Clearly, the events are independent and hence the joint density function is the product of the individual functions

\[f(x,y) = f_1(x)f_2(y) = \begin{cases} 0, & \text{if} \; x<0 \; \text{or} \; y<0, \\ \dfrac{1}{600} e^{-x/15}, & \text{if} \; x,y\geq 0 \end{cases} \nonumber \]

We want to find the probability that the combined time \(X + Y\) is less than 90 minutes. In terms of geometry, it means that the region \(D\) is in the first quadrant bounded by the line \(x + y = 90\) (Figure \(\PageIndex{16}\)).

Hence, the probability that \((X,Y)\) is in the region \(D\) is

\[P(X + Y \leq 90) = P((X,Y) \in D) = \iint\limits_D f(x,y) \,dA = \iint\limits_D \frac{1}{600}e^{-x/15} e^{-y/40} \,dA. \nonumber \]

Since \(x + y = 90\) is the same as \(y = 90 - x\), we have a region of Type I, so

\[\begin{align*} D &= \big\{(x,y)\,|\,0 \leq x \leq 90, \space 0 \leq y \leq 90 - x\big\}, \\[6pt] P(X + Y \leq 90) &= \frac{1}{600} \int_{x=0}^{x=90} \int_{y=0}^{y=90-x} e^{-(/15}e^{-y/40}dx \space dy = \frac{1}{600} \int_{x=0}^{x=90} \int_{y=0}^{y=90-x}e^{-x/15}e^{-y/40} dx \space dy \\[6pt] &= \frac{1}{600} \int_{x=0}^{x=90} \int_{y=0}^{y=90-x} e^{-(x/15+y/40)}dx \space dy = 0.8328 \end{align*}\]

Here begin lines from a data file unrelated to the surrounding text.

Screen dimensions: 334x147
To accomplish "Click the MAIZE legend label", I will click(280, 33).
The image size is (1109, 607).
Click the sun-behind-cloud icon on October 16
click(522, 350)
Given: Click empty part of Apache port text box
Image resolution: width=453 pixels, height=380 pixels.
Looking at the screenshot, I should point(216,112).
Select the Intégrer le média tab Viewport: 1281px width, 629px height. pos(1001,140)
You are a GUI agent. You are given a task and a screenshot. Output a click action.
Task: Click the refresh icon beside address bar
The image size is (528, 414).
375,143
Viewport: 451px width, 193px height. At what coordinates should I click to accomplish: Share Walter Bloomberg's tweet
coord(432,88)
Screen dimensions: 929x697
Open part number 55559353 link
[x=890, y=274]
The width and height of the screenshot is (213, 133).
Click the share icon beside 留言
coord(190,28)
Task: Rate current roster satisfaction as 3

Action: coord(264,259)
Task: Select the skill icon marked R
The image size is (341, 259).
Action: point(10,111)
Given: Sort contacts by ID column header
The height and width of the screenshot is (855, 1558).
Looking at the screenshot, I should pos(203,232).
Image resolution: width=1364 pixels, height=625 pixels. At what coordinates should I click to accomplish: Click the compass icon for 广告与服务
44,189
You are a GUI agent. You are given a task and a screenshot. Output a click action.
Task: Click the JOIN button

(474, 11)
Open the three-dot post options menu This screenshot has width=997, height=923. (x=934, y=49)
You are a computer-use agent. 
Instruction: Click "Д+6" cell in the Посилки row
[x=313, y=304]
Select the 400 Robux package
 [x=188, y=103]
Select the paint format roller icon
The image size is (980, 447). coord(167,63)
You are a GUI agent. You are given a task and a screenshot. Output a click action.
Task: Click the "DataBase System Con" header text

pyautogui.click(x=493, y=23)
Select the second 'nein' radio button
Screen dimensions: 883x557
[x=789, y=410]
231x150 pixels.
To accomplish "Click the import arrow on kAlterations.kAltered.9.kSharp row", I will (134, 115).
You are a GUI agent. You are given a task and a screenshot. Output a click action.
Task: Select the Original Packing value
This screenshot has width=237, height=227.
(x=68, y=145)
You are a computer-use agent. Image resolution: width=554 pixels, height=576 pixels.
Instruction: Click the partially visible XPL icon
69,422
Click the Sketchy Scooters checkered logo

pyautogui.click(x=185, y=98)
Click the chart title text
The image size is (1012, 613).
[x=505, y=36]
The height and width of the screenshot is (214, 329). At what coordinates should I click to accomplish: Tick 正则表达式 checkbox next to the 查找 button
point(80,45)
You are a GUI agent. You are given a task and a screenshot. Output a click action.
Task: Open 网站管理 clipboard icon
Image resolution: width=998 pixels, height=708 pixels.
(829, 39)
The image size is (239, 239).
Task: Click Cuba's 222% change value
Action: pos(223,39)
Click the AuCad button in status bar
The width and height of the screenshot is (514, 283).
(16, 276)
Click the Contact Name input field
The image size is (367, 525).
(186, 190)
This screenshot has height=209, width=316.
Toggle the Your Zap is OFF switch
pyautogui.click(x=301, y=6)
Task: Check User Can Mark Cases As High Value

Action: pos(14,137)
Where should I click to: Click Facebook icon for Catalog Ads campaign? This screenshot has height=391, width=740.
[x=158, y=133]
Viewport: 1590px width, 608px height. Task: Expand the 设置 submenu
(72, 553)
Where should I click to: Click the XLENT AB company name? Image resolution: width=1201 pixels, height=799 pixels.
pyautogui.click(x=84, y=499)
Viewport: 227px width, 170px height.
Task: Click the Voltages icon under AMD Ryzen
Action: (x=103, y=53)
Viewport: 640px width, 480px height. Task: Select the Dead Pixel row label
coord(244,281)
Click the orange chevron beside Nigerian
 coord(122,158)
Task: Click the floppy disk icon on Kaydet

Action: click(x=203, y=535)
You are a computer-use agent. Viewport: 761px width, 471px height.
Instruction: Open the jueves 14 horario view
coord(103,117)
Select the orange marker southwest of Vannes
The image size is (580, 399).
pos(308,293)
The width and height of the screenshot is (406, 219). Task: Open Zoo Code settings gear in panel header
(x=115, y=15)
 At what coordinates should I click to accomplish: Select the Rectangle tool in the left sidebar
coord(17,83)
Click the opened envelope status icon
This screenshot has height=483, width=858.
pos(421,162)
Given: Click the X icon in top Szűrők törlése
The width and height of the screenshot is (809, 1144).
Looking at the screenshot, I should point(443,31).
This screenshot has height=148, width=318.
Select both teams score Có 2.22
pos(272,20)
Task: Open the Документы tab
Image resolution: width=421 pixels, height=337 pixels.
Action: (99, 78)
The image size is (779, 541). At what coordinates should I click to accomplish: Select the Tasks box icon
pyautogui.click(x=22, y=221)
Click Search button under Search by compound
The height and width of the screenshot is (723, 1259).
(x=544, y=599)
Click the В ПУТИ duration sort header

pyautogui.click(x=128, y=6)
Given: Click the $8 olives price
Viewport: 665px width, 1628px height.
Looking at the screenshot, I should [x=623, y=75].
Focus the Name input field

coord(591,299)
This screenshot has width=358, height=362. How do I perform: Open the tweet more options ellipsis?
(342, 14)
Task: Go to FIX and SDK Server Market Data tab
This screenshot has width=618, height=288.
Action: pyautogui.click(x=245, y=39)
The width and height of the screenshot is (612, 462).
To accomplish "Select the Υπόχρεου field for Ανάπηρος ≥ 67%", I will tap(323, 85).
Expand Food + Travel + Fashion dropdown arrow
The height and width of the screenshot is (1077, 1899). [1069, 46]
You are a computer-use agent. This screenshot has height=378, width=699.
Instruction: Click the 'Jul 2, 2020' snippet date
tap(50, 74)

Thus, there is an \(83.2\%\) chance that a customer spends less than an hour and a half at the restaurant.

Example \(\PageIndex{13}\): Finding Expected Value

Find the expected time for the events ‘waiting for a table’ and ‘completing the meal’ in Example \(\PageIndex{12}\).

Solution

Using the first quadrant of the rectangular coordinate plane as the sample space, we have improper integrals for \(E(X)\) and \(E(Y)\). The expected time for a table is

\[\begin{align*} E(X) &= \iint\limits_S x\frac{1}{600} e^{-x/15}e^{-y/40} \, dA\\[6pt]
&= \frac{1}{600} \int_{x=0}^{x=\infty} \int_{y=0}^{y=\infty} xe^{-x/15} e^{-y/40}dA\\[6pt]
&= \frac{1}{600} \lim_{(a,b) \rightarrow (\infty, \infty)} \int_{x=0}^{x=a} \int_{y=0}^{y=b} xe^{-x/15} e^{-y/40} dx \space dy \\[6pt]
&= \frac{1}{600} \left(\lim_{a\rightarrow \infty}\int_{x=0}^{x=a} xe^{-x/15} dx \right) \left( \lim_{b\rightarrow \infty} \int_{y=0}^{y=b} e^{-y/40} dy \right) \\[6pt]
&= \frac{1}{600}\left(\left. (\lim_{a\rightarrow \infty} (-15e^{-x/15}(x + 15)))\right|_{x=0}^{x=a} \right) \left( \left. ( \lim_{b\rightarrow \infty}(-40e^{-y/40})) \right|_{y=0}^{y=b}\right) \\[6pt]
&=\frac{1}{600} \left( \lim_{a \rightarrow \infty} (-15e^{-a/15} (x + 15) + 225) \right)\left(\lim_{b\rightarrow \infty} (-40e^{-b/40} + 40) \right) \\[6pt]
&= \frac{1}{600} (225)(40) = 15. \end{align*}\]

A similar calculation shows that \(E(Y) = 40\). This means that the expected values of the two random events are the average waiting time and the average dining time, respectively.